A coaching institute's front desk fields the same 20 questions on WhatsApp all day: fees, batch timings, demo classes, syllabus, location. During admission season a Jaipur NEET-coaching centre we worked with was missing enquiries after 7 PM simply because nobody was on the phone. We built a WhatsApp FAQ bot on Claude Haiku and the Meta Cloud API that answers admissions questions instantly, captures the lead's name and target exam, and hands off to a human when it's unsure. One weekend, and utility-template replies inside the 24-hour window are now free. Here's the build.
~20
Repeat questions the bot now answers
₹0
Per reply inside the 24-hour service window (post Jul 2025)
24/7
After-hours enquiry capture
2 days
Weekend build to live on the number
## How do you build a WhatsApp FAQ bot for a coaching institute?
Connect the Meta WhatsApp Cloud API to a small backend, route each incoming message to Claude with the institute's fees, batches, and syllabus as context, and reply with a grounded answer. Add a confidence-based fallback that hands off to a human for anything off-script, and capture the sender's name and target exam as a lead. With the institute's number verified, a weekend is enough to ship a working v1.

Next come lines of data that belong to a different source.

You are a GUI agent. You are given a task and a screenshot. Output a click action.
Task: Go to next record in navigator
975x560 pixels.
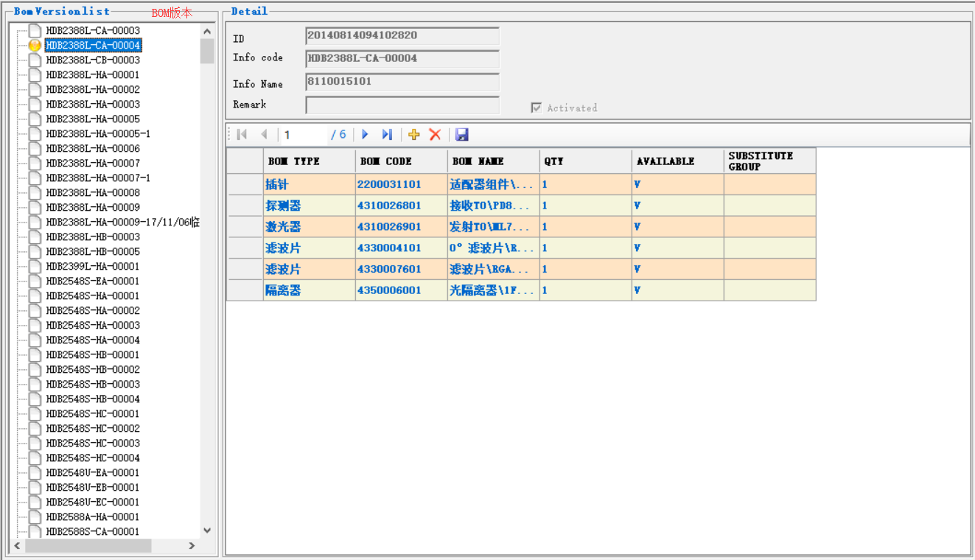(x=365, y=134)
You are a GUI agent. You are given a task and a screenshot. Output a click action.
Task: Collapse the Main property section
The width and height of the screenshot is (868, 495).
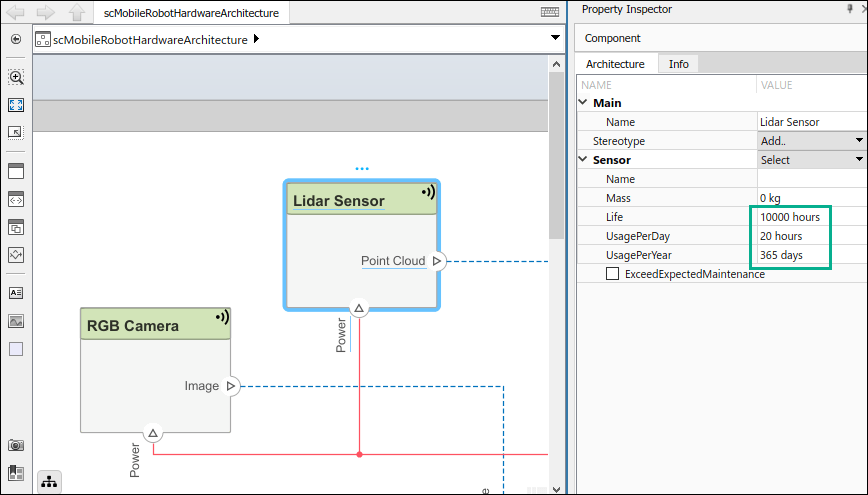pos(584,103)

## Why this matters now (May 2026)
Two things changed the math. First, Meta's July 2025 pricing update made WhatsApp billing per-message and — this is the part that matters — made utility-template and service replies inside the 24-hour customer-service window free. That means answering a student who messaged you first costs nothing for Meta's part. Second, fast, cheap models like Claude Haiku make grounded FAQ answers affordable at a fraction of a paisa per reply. For an Indian coaching institute, where admission enquiries spike at night and on weekends, an always-on bot that captures leads is the difference between a filled batch and an empty seat. Our in-house edtech product
PenLeap taught us how parents and students actually phrase these questions — we reused that intent map here.

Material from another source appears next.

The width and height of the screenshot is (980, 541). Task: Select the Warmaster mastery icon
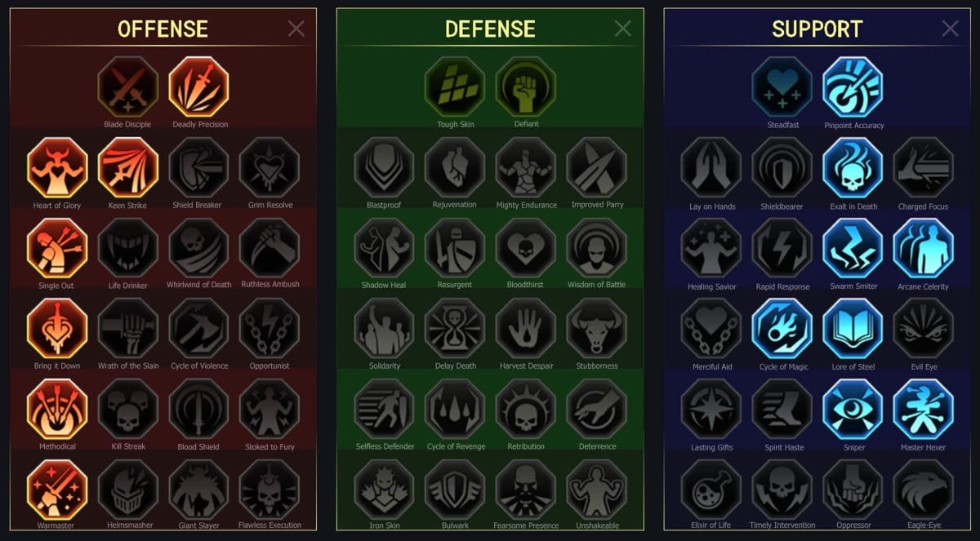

The timing matters because WhatsApp is where Indian admission enquiries already happen. Parents don't fill web forms or wait on hold — they message the number on the hoarding or the one a friend forwarded. Before the pricing change, automating those replies meant paying per conversation, which made an always-on bot a cost centre that finance pushed back on. Now that inbound replies inside the window are free, the objection disappears: the bot pays for itself on the first extra enrolment it catches, and everything after is upside. That shift is why a project that was hard to justify in 2024 is an easy yes in 2026.

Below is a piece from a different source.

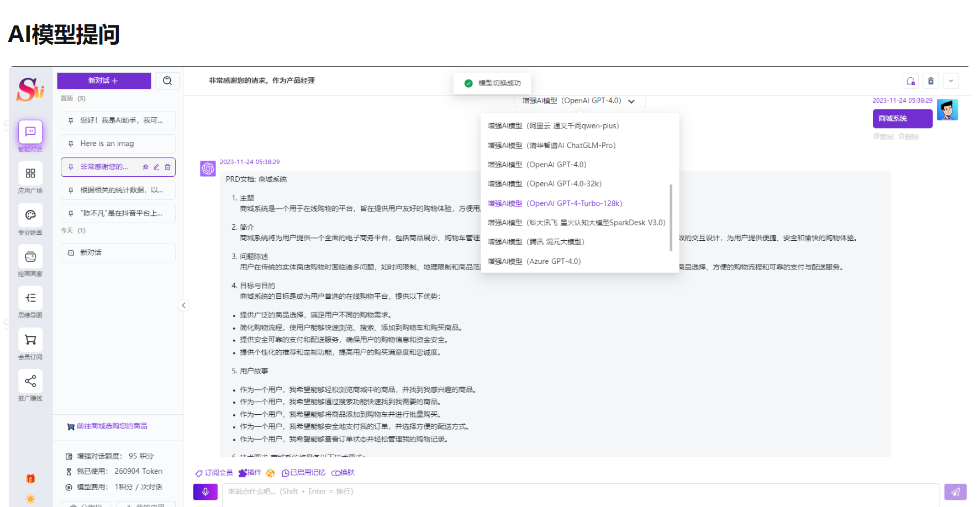980x507 pixels.
Task: Click the 新对话 + new chat button
Action: coord(104,81)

## The 4 things this bot must get right
A FAQ bot for admissions isn't a chatbot toy. Get these four right and parents trust it; get them wrong and you've automated annoyance.
🎯
Intent routing
Sort each message into fees, batches, demo booking, syllabus, location, or "other". Claude classifies intent, so phrasing like "kitni fees hai" and "what's the cost" both land on fees.
📚
A grounded knowledge base
Answers come only from the institute's real fees, batch timings, and syllabus passed as context. The bot never invents a discount or a class that doesn't exist.
🤝
A clean human fallback
When confidence is low or a parent asks something off-script ("can we pay in installments?"), the bot offers a callback and pings the admissions team — it never guesses.
📝
Lead capture
Every conversation quietly logs name, target exam, and class, then writes a lead row. A filled enquiry beats a perfect answer the institute can't follow up on.
## What you'll need
A weekend build, assuming the WhatsApp number is already verified. Verification through Meta can take a few days, so start that first.
Prerequisites
- A Meta Business account + verified WhatsApp Business number (start verification early)
- WhatsApp Cloud API access + a permanent access token
- A backend to receive webhooks (Node/Python on a ₹740/month VPS, or a serverless function)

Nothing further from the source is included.